Following the deliberations in 1921, four members of the Nobel committee recommended that the 1921 prize should be awarded to the English novelist John Galsworthy. But committee member Henrik Schück opposed the proposal, saying: "I believe I am not wrong in assuming that this proposal was put forward without enthusiasm. Galsworthy is a good second-rate writer, but hardly more."
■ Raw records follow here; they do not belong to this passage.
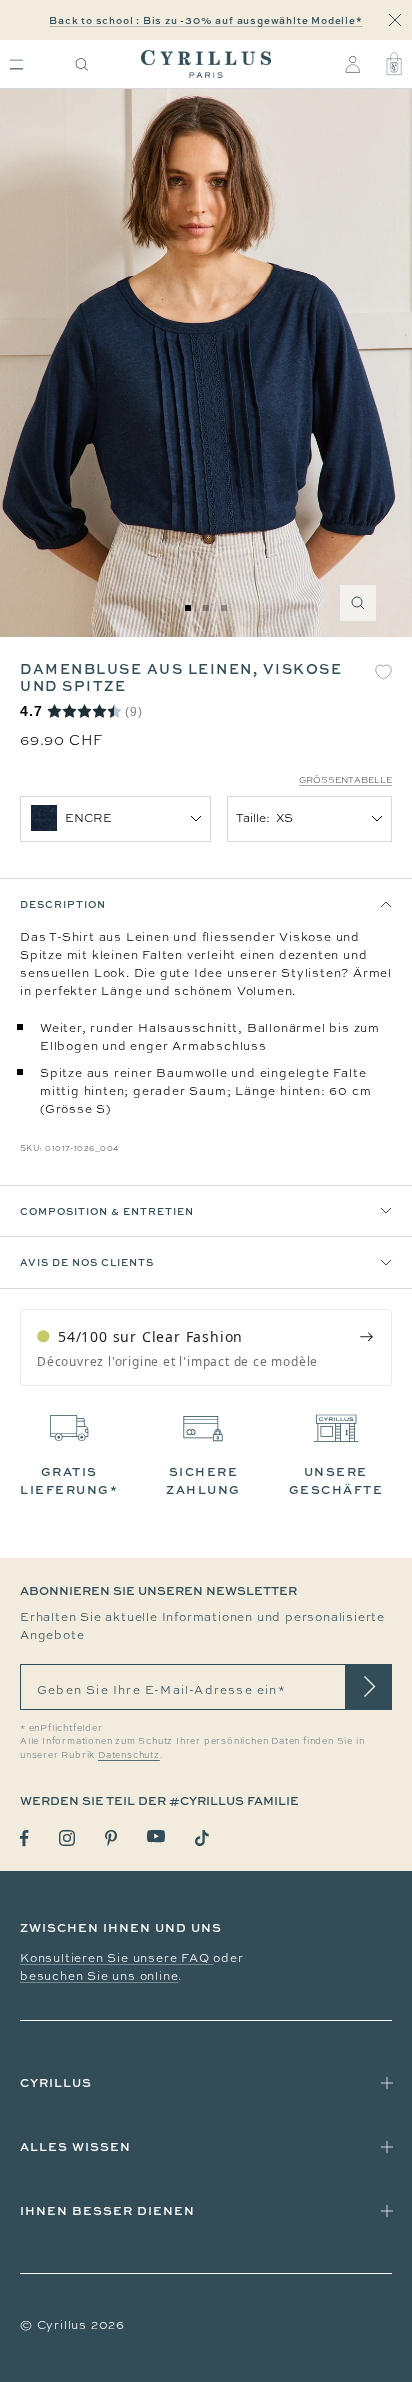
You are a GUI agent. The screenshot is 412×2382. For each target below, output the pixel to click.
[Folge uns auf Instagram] (67, 1838)
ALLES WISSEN (75, 2146)
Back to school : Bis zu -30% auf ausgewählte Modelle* (205, 20)
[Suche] (82, 64)
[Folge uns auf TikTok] (202, 1838)
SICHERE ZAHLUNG (203, 1480)
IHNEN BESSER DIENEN (107, 2210)
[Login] (352, 64)
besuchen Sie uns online (99, 1976)
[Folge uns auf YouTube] (156, 1836)
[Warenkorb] (394, 64)
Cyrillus (56, 2082)
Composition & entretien (107, 1211)
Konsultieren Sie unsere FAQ (116, 1958)
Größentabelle (345, 780)
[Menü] (16, 64)
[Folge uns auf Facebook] (24, 1838)
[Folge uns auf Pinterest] (111, 1838)
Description (63, 904)
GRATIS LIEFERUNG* (69, 1480)
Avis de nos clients (87, 1262)
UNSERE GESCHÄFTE (336, 1480)
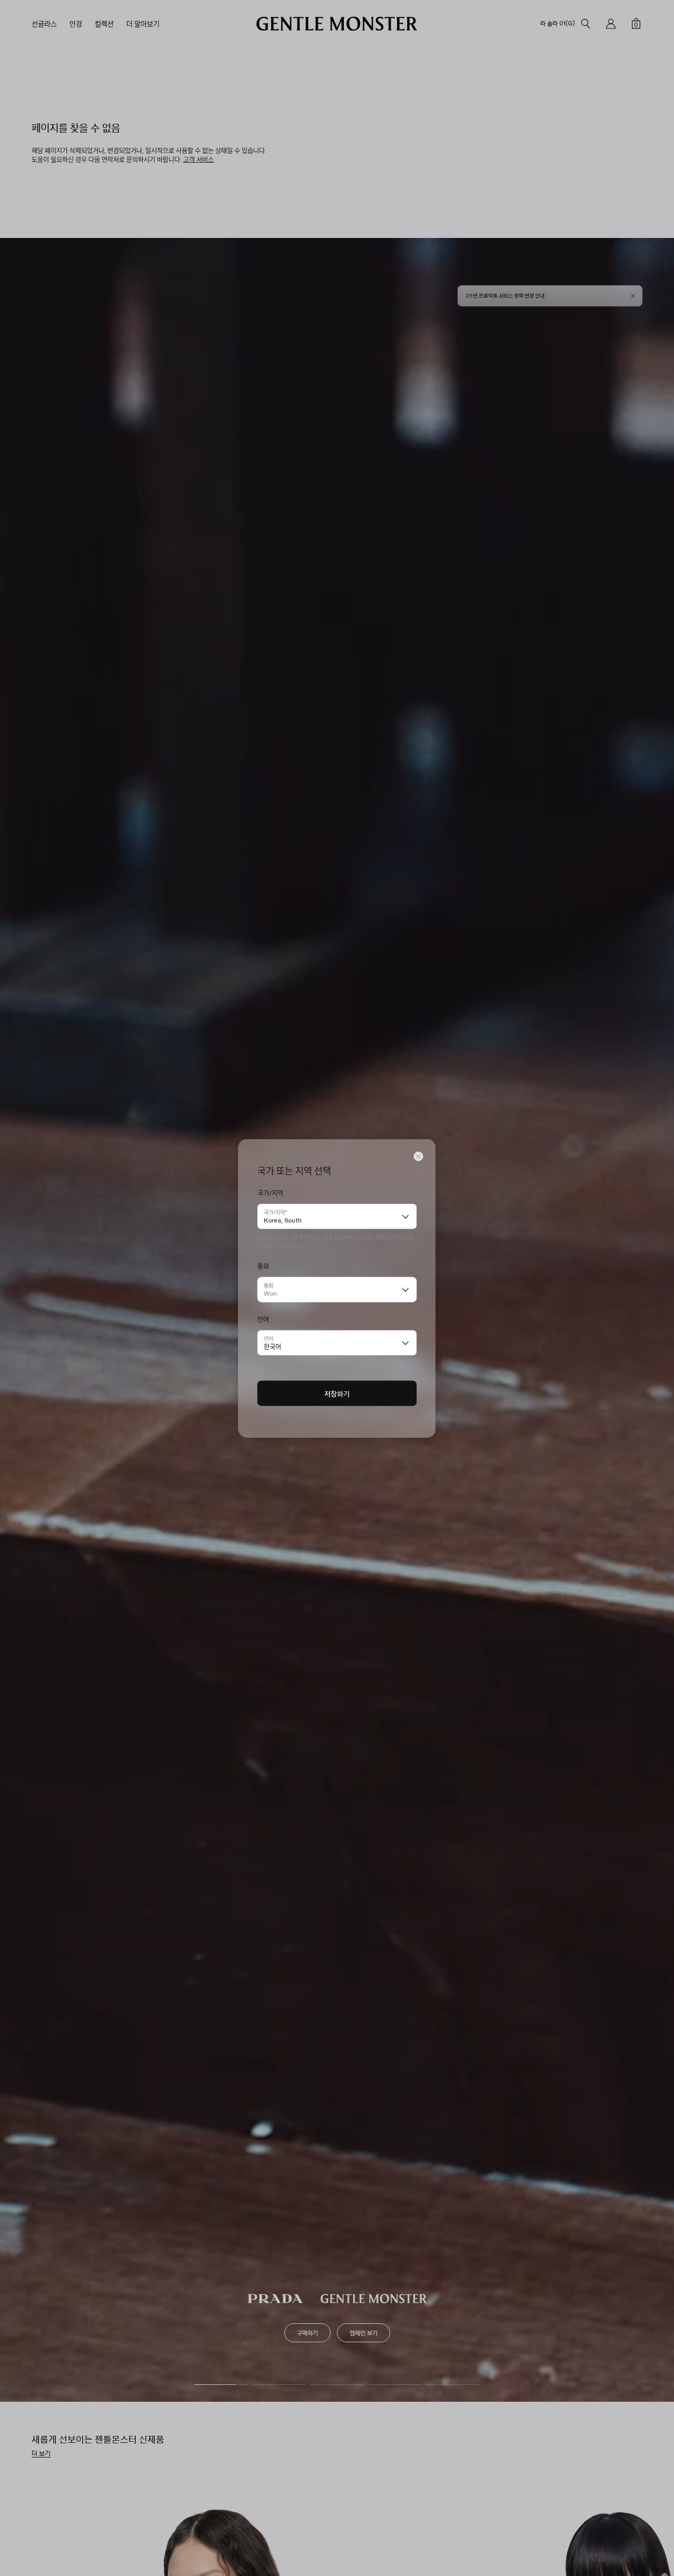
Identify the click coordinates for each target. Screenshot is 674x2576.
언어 (268, 1338)
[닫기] (418, 1156)
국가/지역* (275, 1211)
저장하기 (337, 1393)
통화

Schück stated that among the English-language writers nominated he would place William Butler Yeats (subsequently awarded in 1923) much higher than Galsworthy. He also mentioned Grazia Deledda (awarded in 1926) and Jacinto Benavente (awarded in 1922) as worthy recipients of the prize, but said that "all three stand decidedly behind the undisputed great man of contemporary literature, Anatole France, whom I would therefore like to propose for this year's Nobel Prize." (...) "With regard to the Nobel Prize in Literature, two different opinions have been expressed. According to one, an entire career of an author should be rewarded, according to the other, a single, recently published masterpiece. If we now compare Anatole France and Galsworthy from the former point of view, there can be no doubt that Anatole France is the great author, Galsworthy the respectable mediocre. If we take the second point of view again, then perhaps someone could put In Chancery above Le petit Pierre. I can not."
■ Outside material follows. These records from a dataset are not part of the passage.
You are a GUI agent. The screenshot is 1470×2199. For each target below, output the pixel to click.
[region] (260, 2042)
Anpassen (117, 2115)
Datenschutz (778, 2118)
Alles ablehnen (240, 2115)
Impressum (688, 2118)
On 10 November 1921, the Swedish Academy decided that that year's Nobel Prize in Literature should be awarded to Anatole France "in recognition of his brilliant literary achievements, characterized as they are by a nobility of style, a profound human sympathy, grace, and a true Gallic temperament". John Galsworthy was subsequently awarded the 1932 Nobel Prize in Literature.